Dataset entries
--- START ---

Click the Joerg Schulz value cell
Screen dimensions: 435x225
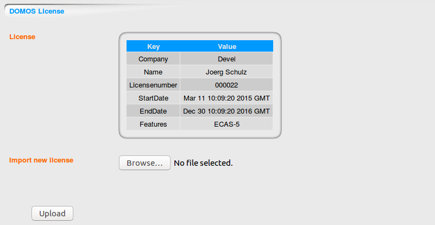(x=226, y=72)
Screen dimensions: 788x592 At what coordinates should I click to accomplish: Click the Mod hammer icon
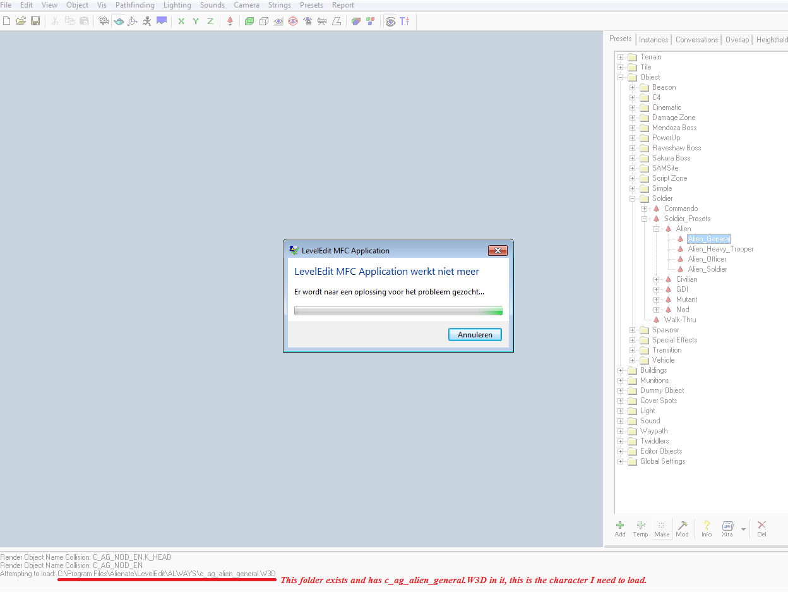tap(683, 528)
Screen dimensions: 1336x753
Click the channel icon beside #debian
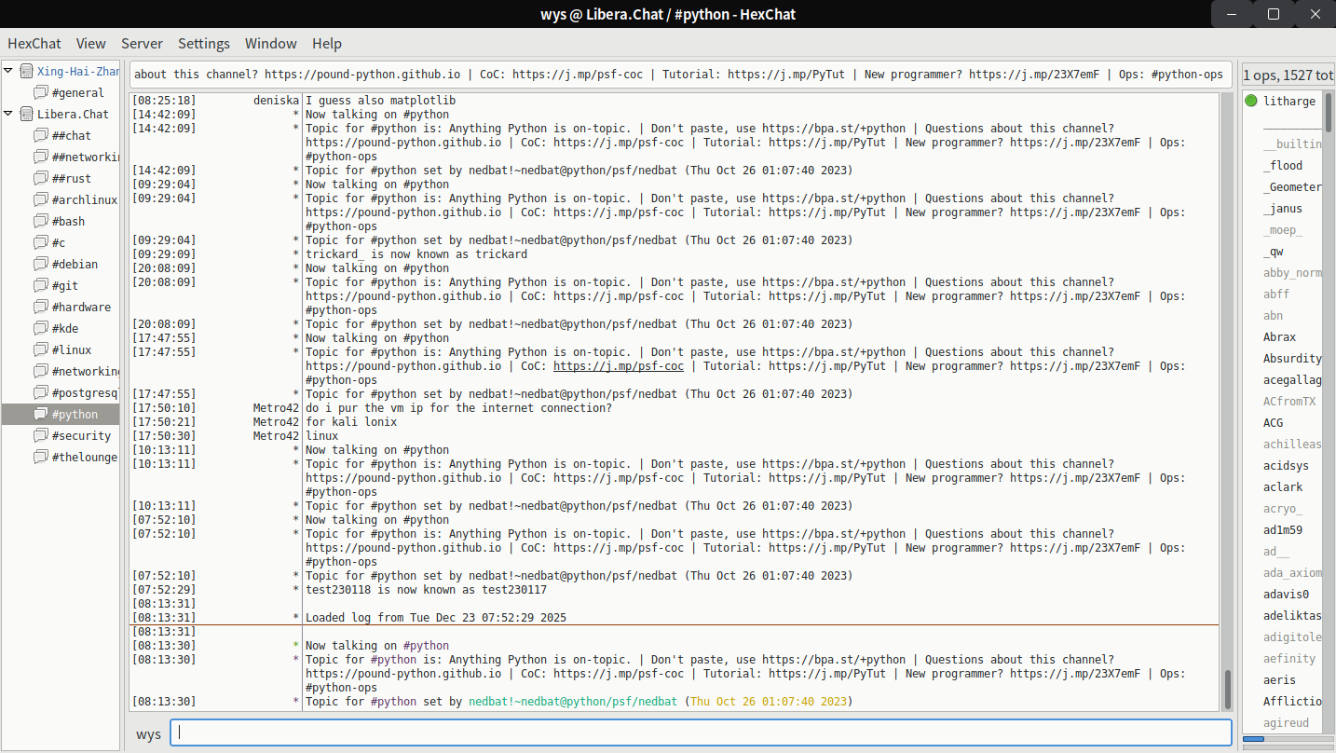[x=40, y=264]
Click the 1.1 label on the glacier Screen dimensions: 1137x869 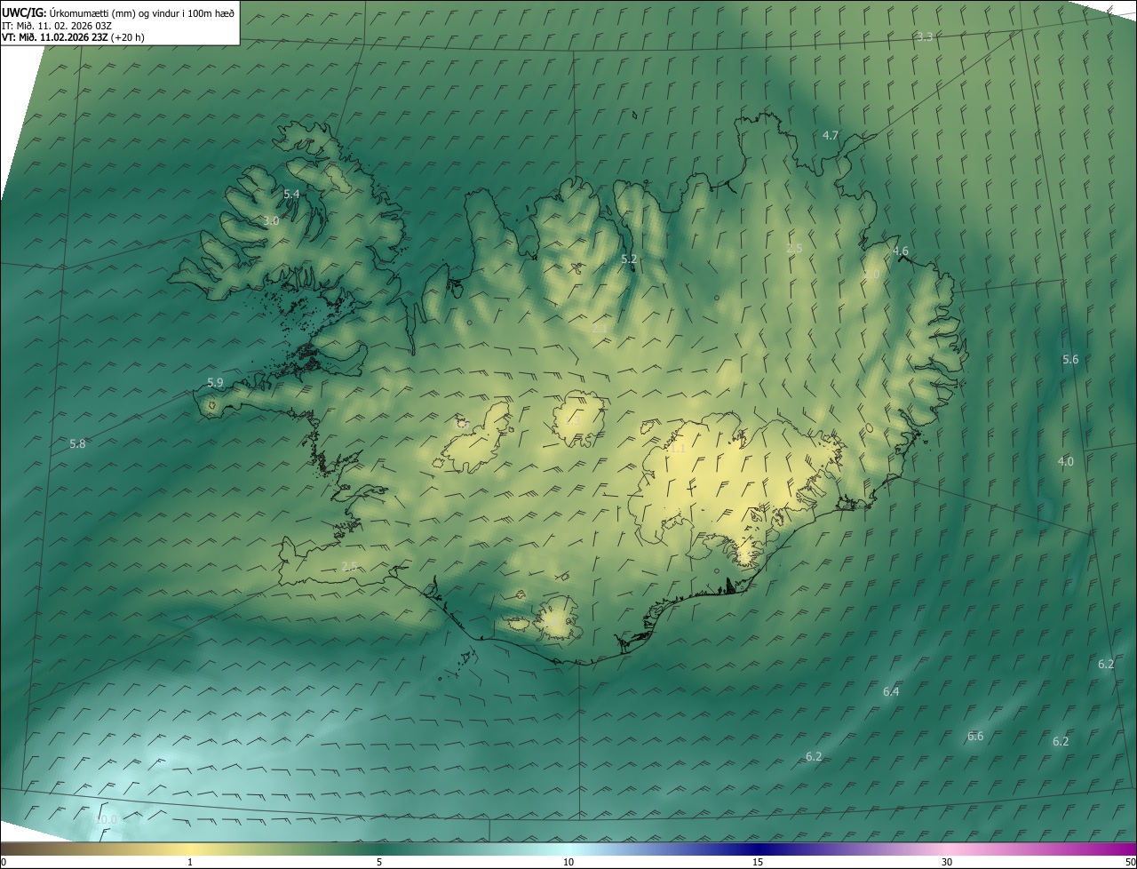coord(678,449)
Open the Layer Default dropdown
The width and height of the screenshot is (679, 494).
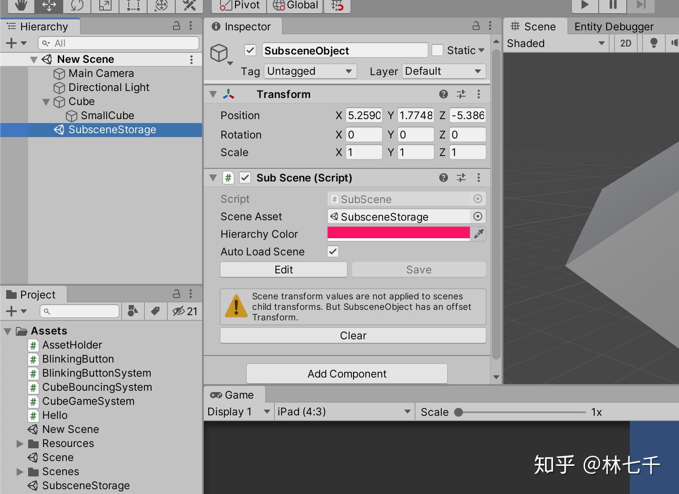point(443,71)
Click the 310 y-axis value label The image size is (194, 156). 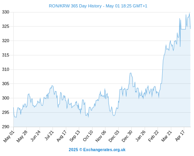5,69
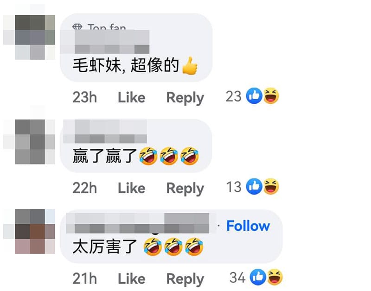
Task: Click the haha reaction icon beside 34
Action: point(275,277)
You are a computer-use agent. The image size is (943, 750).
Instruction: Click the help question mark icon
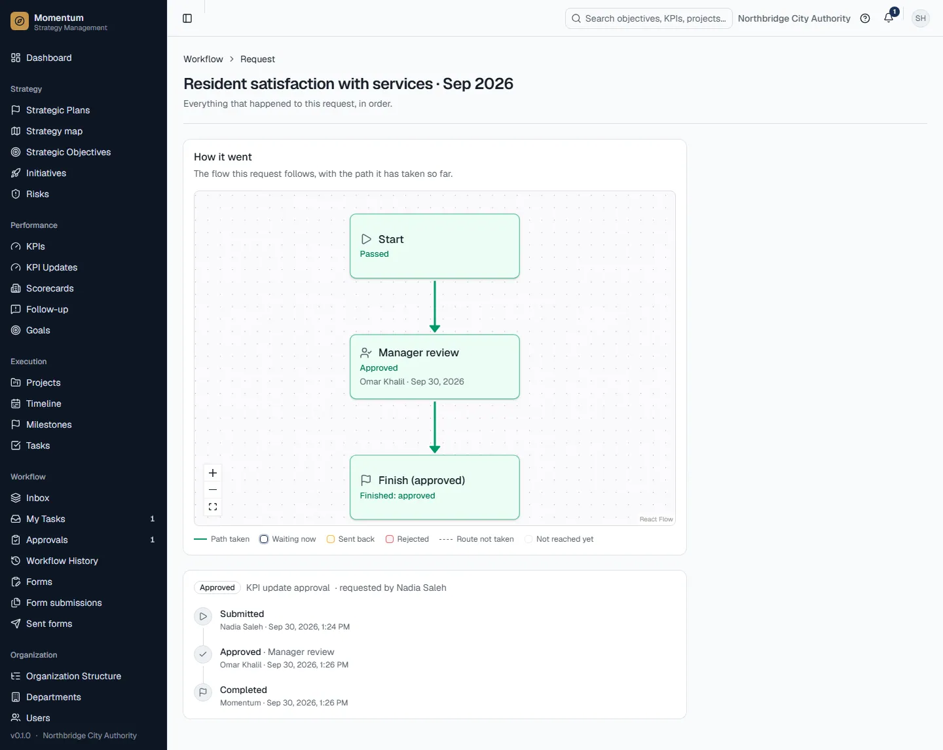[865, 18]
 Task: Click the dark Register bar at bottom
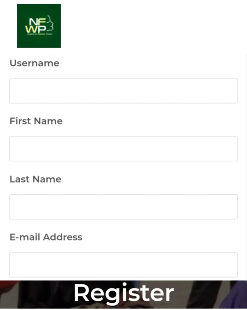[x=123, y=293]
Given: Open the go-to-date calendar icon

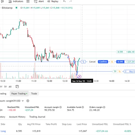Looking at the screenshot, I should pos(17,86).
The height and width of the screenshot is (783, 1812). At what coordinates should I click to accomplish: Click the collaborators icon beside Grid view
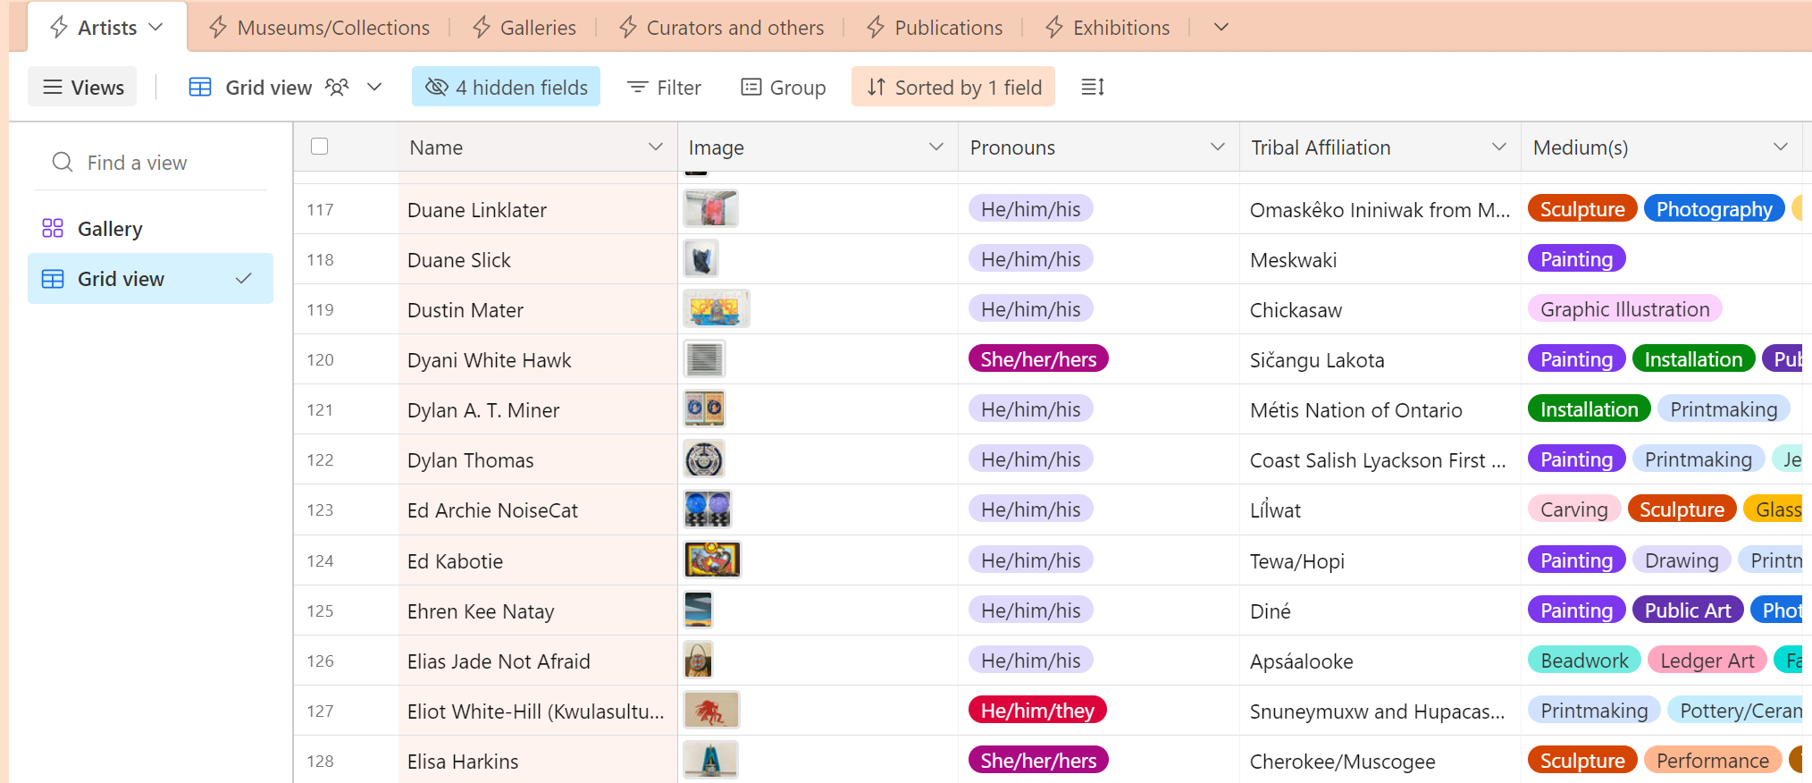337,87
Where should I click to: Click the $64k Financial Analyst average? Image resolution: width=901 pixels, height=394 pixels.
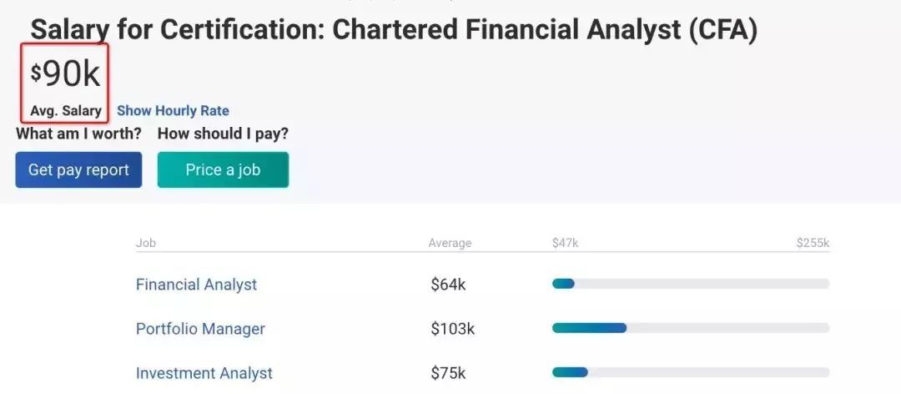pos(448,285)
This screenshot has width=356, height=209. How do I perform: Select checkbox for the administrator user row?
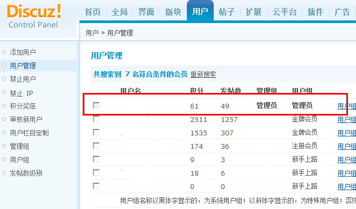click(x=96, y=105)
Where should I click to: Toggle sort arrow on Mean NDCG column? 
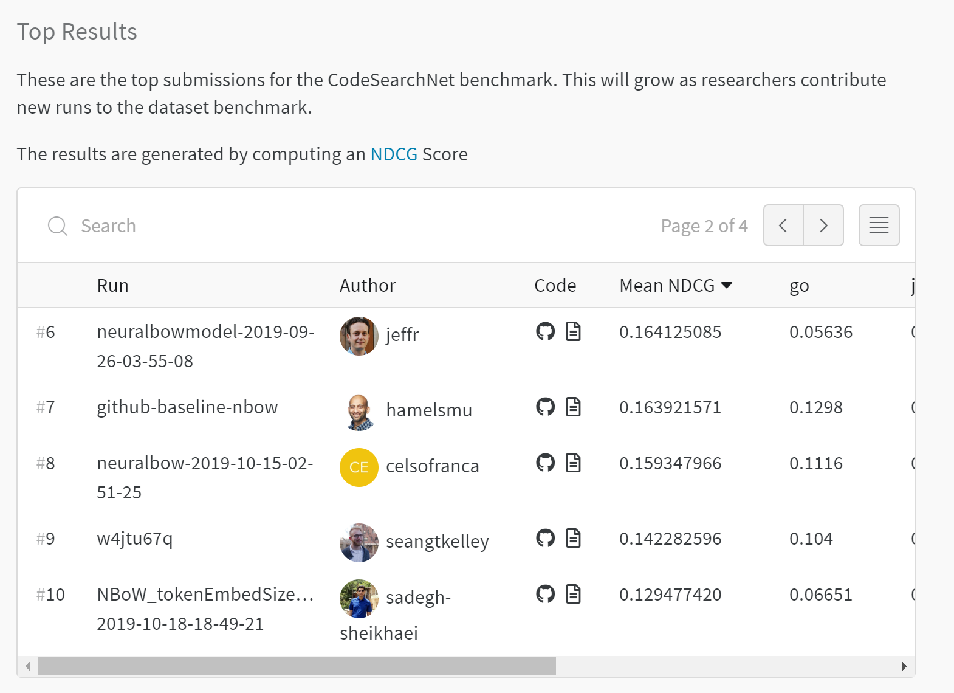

--- END ---

BRIEF — Please extract exactly the lines of the data, from the first through the line containing "Screen dimensions: 1336x753", and add no pictures to the copy.

EXERCISE RESULT —
Click the Joerg Schulz value cell
Screen dimensions: 435x225
(x=226, y=72)
Screen dimensions: 788x592 At what coordinates should I click to accomplish: Click the Mod hammer icon
tap(683, 528)
Screen dimensions: 1336x753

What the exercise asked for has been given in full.